Whenever an issue regarding your roof comes up, the very first thing on your mind should be safety. This cannot be stressed enough. Finances may be what you naturally are concerned with, but you will lose far more money if you are incapacitated by injuries incurred while inspecting or trying to repair a leaking roof. If you are not in good physical condition for climbing onto your roof, do not attempt it under any circumstance.
If you are able to inspect the roof problem yourself, use safety techniques and equipment at all times. Wear a harness and always tell a family member or neighbor when you are climbing a ladder and walking about in a precarious situation, especially if your house has multiple stories or slanted roof sections.

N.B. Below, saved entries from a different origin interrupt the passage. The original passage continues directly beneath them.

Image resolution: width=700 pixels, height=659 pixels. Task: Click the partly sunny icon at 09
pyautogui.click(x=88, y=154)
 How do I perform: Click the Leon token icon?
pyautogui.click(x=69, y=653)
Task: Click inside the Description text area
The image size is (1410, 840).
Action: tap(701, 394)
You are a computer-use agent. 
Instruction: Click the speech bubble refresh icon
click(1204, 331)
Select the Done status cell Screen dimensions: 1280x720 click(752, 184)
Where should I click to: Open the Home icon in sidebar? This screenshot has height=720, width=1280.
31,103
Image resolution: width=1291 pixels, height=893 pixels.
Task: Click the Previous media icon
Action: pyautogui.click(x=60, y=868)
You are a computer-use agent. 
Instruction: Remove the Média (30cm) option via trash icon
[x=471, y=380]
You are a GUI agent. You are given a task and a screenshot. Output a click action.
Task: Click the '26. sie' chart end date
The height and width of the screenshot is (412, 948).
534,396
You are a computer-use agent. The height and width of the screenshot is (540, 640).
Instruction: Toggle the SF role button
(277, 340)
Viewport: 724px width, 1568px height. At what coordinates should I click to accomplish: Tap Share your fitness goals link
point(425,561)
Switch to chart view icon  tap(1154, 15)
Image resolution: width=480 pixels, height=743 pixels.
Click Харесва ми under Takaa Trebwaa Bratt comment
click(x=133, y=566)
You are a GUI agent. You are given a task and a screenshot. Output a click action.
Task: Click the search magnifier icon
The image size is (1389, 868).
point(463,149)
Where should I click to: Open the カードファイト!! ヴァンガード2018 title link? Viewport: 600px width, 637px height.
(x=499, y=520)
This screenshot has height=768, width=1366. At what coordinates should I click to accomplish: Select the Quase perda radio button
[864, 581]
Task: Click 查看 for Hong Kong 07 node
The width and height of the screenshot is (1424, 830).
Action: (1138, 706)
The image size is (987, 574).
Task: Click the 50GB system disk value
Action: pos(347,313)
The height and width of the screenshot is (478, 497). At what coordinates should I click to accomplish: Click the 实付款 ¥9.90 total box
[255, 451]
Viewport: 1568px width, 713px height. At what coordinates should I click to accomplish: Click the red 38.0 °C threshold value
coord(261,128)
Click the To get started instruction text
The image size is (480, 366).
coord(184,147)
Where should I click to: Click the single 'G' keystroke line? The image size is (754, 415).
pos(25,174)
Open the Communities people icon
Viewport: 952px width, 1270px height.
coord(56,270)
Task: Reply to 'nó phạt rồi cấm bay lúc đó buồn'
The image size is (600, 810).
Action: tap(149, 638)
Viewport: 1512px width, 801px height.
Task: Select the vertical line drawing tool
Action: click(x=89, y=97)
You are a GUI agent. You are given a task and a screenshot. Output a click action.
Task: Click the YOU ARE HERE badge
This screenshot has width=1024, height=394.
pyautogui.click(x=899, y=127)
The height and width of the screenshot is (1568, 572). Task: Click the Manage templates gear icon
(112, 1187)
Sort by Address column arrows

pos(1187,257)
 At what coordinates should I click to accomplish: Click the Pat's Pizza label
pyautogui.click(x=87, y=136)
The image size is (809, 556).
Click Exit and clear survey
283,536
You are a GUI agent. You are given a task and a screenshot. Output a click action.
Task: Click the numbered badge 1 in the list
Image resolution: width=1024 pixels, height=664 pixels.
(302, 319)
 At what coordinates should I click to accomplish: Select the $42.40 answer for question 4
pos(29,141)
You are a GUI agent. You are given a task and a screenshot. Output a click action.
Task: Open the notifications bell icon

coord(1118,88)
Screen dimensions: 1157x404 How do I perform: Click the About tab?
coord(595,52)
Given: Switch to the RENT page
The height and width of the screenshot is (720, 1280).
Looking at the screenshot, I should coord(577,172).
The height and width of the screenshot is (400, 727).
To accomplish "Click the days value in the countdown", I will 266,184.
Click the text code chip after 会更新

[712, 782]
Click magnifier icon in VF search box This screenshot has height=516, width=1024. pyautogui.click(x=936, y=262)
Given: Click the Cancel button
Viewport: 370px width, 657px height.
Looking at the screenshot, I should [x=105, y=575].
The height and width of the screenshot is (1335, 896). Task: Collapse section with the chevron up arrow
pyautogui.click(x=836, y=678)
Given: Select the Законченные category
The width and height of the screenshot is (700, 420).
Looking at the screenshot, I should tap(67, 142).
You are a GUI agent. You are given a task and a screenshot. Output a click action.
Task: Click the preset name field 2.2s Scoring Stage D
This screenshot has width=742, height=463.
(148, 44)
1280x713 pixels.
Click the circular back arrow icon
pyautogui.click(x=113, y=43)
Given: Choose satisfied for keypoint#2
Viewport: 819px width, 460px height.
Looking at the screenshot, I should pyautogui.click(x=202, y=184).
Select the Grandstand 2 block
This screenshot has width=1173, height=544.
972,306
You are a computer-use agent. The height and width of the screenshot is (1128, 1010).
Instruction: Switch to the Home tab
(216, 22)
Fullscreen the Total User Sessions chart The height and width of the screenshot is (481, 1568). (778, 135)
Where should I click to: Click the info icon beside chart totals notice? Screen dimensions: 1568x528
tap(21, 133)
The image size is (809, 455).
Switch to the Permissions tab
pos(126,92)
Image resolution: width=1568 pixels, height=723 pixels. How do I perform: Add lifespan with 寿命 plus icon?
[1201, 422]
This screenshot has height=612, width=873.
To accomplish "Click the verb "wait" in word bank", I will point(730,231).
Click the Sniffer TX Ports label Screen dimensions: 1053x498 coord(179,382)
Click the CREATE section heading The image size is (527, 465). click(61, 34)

Hose down the roof thoroughly, in order to clear debris for better visibility, and to help identify the source of the leak. Before climbing up there, use a hose on full strength and saturate the roof from below. Walk around the perimeters of the house, and inside every room, looking for leaks. Write down every place where you see evidence of a water leak or dampness. Always allow the roof to dry before walking on it, for safety reasons, as well as to keep from causing further damage.
Always keep gutters clean and free from debris. Clogged gutters can contribute to rotting and breakage of the roof tiles closest to the edges. It can also contribute to mold and mildew accumulation which can spread, causing other tiles to become vulnerable, and exposing your family and pets to airborne particles that cause health issues.
Keep a close eye on valleys or ridges that you see developing, and repair roof boots at the first sign of wear and tear. If you see evidence of dry rot, address this issue before it gets worse. Dry rot will never just "go away" on its own. If this is not something you are knowledgeable about yourself, either consult a professional or hire one to fix the problem for you.
Never allow ice to build up on your roof in the winter months. This can weigh heavily on the tiles as well as on the underneath beams, making the entire roof structure vulnerable and considerably reducing its lifespan. Use protective coatings prior to the onset of bad weather, and use de-icing sprays and products to remove ice before it has a chance to build up.
These things may seem like a chore, but it would be wise to stay on top of them before they cause major problems that will cost you a lot of time and even more money. Preventive maintenance and quick response to small problems will help you avoid larger ones. Take these insights to heart and use them in keeping your roof healthy and functional.